Opposing the recommendation for a phased increase in the cap on outward remittances and removal of restrictions on overseas investment by Indian non-banking financial companies and corporates, the party said this would facilitate increased capital outflow from India at a time when the government itself claimed that domestic savings were constraining investment.
This would also increase the possibility of massive capital outflows by resident Indians following sudden reversal of investor sentiments, the party said.
The easing of norms for external commercial borrowings, including their end-use by Indian corporates and banks would encourage reckless borrowing, especially for speculative purposes, the party said.
The Tarapore Committee has failed to draw the most important lesson from the spate of currency crises faced by several developing countries over the past one decade. The common feature of all the crisis-afflicted countries was their liberalised capital account, that CPI(M) said.
The party also opposed the suggestion for bringing down the government stake in public sector banks to 33 per cent and allowing industrial houses to own stakes in Indian banks or promote new banks.
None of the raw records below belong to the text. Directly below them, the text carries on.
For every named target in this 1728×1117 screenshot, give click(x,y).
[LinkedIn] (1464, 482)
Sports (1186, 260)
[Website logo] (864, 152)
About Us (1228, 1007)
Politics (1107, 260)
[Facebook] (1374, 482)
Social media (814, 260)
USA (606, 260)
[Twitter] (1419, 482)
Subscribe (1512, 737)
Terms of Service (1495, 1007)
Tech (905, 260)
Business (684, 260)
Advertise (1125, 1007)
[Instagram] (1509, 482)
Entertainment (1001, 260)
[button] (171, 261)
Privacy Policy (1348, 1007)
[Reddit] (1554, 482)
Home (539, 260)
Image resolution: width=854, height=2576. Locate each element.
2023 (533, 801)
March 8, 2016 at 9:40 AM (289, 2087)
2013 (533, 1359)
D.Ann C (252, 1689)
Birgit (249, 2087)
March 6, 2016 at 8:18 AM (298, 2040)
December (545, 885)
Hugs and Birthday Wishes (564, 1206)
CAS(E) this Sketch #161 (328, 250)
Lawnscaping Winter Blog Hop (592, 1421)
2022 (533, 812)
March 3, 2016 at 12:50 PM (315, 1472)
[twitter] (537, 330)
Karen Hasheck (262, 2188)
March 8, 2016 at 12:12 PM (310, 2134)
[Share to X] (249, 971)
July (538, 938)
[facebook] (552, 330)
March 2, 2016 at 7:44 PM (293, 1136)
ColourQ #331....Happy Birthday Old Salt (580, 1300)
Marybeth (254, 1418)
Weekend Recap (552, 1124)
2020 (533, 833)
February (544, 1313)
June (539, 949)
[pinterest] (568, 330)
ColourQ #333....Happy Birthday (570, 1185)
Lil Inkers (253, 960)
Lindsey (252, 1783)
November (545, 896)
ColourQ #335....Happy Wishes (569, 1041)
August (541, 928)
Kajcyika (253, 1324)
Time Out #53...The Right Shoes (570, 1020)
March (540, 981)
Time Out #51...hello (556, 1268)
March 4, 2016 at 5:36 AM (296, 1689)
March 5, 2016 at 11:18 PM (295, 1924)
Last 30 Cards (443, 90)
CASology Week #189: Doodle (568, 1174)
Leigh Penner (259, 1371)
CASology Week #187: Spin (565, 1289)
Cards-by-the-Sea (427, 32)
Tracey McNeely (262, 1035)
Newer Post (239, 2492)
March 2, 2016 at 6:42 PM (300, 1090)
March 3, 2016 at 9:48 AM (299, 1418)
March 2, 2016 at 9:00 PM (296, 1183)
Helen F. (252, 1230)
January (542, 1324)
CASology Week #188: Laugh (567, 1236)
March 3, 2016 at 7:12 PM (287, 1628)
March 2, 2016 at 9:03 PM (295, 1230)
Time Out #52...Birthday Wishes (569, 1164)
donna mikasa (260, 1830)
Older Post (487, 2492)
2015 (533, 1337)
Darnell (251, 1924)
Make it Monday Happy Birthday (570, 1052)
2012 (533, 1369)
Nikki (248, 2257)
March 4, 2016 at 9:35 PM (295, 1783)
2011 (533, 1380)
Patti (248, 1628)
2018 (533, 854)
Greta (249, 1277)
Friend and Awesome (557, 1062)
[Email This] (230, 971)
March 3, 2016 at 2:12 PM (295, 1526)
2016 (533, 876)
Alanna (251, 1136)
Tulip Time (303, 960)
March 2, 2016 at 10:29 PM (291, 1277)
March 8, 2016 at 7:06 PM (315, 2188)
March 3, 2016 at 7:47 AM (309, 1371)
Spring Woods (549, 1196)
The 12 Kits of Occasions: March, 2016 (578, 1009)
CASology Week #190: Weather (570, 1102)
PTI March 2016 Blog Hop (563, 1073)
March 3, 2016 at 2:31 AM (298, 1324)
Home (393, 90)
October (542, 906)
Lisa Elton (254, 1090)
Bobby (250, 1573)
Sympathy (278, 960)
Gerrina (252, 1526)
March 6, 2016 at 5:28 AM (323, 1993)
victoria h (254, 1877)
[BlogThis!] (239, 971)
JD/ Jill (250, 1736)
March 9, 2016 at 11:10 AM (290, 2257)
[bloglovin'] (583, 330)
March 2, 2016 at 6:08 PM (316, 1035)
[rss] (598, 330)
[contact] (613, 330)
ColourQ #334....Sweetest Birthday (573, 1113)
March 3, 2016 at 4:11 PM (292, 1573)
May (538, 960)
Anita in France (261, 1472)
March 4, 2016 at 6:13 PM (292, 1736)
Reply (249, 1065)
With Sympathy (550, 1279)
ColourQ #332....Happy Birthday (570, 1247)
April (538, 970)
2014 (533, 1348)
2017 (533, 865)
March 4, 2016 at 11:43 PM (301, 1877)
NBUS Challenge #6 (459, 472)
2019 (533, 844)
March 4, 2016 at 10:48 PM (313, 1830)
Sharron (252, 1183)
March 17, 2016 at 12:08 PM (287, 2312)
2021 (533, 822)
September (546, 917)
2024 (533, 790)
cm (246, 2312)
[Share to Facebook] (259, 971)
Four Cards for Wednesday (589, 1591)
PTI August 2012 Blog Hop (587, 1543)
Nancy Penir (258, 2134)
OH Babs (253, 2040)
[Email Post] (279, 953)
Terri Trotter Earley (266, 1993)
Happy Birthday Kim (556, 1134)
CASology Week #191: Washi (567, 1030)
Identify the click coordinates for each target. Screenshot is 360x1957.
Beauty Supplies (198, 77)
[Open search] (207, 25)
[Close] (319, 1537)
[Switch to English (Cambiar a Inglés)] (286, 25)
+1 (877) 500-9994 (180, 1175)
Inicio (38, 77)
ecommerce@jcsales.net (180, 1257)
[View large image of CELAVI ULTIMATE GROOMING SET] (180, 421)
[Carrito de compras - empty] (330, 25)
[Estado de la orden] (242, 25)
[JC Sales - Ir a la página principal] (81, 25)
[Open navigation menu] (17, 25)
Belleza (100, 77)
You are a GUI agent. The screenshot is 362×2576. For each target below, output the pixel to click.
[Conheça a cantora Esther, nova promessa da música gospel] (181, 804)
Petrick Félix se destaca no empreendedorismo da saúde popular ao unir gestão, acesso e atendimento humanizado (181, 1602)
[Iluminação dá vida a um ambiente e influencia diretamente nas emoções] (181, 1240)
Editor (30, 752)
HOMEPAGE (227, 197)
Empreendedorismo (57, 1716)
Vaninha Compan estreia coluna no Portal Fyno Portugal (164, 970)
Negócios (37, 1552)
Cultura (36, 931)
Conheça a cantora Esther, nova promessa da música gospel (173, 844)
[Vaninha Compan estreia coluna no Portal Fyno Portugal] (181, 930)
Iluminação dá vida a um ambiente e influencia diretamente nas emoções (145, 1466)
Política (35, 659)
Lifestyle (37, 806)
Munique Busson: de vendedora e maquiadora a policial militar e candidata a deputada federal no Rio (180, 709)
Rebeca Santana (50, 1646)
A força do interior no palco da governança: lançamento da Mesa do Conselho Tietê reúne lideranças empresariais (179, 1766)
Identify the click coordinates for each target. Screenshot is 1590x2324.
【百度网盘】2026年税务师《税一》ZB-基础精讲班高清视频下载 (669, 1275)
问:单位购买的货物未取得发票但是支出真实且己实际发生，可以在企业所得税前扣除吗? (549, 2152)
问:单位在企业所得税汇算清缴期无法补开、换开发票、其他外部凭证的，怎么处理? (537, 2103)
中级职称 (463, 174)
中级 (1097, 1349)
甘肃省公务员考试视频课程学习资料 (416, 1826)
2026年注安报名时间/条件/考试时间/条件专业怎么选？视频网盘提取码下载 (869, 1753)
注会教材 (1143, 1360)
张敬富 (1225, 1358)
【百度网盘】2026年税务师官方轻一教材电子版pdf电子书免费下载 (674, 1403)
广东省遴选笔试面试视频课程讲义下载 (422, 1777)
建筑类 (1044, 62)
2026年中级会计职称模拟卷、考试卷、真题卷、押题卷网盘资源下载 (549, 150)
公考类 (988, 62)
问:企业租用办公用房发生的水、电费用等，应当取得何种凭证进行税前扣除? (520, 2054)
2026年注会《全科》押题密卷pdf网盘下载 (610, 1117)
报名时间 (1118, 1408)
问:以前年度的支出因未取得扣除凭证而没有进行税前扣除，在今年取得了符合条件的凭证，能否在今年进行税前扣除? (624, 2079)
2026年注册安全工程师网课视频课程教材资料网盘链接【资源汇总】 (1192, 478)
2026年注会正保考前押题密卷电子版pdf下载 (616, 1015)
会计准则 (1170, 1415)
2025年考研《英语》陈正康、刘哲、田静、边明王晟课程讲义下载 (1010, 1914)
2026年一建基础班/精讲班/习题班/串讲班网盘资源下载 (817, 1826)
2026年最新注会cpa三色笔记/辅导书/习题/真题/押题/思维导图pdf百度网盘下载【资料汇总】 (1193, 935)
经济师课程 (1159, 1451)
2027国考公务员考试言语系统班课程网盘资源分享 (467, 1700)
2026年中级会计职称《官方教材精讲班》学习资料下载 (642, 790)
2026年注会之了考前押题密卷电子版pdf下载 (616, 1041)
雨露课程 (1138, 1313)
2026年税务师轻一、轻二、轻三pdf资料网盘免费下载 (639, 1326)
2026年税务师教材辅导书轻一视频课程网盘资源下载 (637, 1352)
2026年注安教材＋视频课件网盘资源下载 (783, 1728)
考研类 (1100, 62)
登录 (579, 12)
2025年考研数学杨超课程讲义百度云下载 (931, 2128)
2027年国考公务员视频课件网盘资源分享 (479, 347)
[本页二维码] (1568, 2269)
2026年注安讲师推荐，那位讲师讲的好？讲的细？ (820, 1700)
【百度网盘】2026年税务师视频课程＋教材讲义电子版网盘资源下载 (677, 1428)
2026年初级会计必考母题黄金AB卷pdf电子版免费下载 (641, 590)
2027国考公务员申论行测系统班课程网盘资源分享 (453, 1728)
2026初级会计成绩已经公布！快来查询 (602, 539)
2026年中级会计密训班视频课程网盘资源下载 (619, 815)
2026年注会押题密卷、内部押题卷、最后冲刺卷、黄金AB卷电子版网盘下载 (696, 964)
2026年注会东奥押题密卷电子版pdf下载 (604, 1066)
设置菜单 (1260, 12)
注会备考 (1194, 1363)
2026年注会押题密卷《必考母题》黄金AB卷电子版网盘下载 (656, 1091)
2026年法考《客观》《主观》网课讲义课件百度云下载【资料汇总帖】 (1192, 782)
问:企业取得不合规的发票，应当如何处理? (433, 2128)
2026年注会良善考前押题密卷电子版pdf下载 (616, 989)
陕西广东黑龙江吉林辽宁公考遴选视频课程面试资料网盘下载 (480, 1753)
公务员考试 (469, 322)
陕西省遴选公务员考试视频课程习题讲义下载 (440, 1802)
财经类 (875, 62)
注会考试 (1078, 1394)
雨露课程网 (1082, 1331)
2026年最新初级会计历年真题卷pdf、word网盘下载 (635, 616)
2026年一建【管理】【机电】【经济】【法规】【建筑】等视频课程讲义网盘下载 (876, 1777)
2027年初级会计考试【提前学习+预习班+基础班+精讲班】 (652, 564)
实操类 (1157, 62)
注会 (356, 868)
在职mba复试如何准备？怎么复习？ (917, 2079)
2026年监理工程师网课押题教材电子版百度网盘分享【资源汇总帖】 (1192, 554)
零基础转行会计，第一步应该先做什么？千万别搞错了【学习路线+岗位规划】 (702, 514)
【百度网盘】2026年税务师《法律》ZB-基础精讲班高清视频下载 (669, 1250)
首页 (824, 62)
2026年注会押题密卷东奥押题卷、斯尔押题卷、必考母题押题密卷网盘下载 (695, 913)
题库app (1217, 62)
It expressed serious concern over the nature of capital inflows into India in the recent past. Citing an RBI report on foreign exchange reserves, the CPI(M) said the ratio of short-term debt to foreign exchange reserves had increased from 4.2 per cent at the end of March 2004 to 7 per cent at the end of March 2006.
During the period, the ratio of volatile capital flows (cumulative portfolio inflows and short-term debt) to reserves increased from 35.2 per cent to 43.2 per cent.
Rather than taking note of such serious developments, the committee suggested that the RBI undertake an in-depth examination of the coverage and accuracy of the data, the CPI(M) statement said, accusing the Tarapore Committee of adopting an arbitrary approach.